# Genson Core
[](https://crates.io/crates/genson-core)
[](https://github.com/lmmx/polars-genson/blob/master/LICENSE)
[](https://docs.rs/genson-core)
Fast and robust Rust library for JSON schema inference: pre-validates JSON to avoid panics, handles errors properly.
Adapts the `genson-rs` library's SIMD parallelism after first checking the string with `serde_json`
in a streaming pass without allocating values.
This is the core library that powers both the [genson-cli](https://crates.io/crates/genson-cli) command-line tool and the [polars-genson](https://pypi.org/project/polars-genson/) Python plugin.

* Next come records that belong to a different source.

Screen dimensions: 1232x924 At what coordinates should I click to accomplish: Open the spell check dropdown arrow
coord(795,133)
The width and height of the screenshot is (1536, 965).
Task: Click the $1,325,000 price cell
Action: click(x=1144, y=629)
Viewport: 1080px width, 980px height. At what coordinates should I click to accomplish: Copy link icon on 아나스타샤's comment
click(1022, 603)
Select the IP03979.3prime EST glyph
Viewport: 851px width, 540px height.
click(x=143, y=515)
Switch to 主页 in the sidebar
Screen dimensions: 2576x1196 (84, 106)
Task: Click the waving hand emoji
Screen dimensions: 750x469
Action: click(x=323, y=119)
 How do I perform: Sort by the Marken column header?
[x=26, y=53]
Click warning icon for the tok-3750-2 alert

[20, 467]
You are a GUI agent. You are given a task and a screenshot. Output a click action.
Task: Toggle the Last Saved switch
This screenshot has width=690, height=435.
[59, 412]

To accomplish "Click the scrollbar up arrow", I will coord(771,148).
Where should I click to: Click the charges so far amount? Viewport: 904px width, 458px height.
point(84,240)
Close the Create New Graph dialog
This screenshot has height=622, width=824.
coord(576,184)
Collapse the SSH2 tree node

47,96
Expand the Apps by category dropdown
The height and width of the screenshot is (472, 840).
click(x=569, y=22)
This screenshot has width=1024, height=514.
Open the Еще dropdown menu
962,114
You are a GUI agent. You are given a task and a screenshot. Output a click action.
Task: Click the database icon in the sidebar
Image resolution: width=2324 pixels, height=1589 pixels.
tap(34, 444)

It includes a vendored and enhanced version of the genson-rs library with added safety features and comprehensive error handling.
## Features
- **Robust JSON Schema Inference**: Generate JSON schemas from JSON data with comprehensive type detection
* **Normalisation Against Schema**: Enforce a consistent Avro schema across heterogeneous JSON inputs (handles empty arrays/maps, unions, type coercion, etc.)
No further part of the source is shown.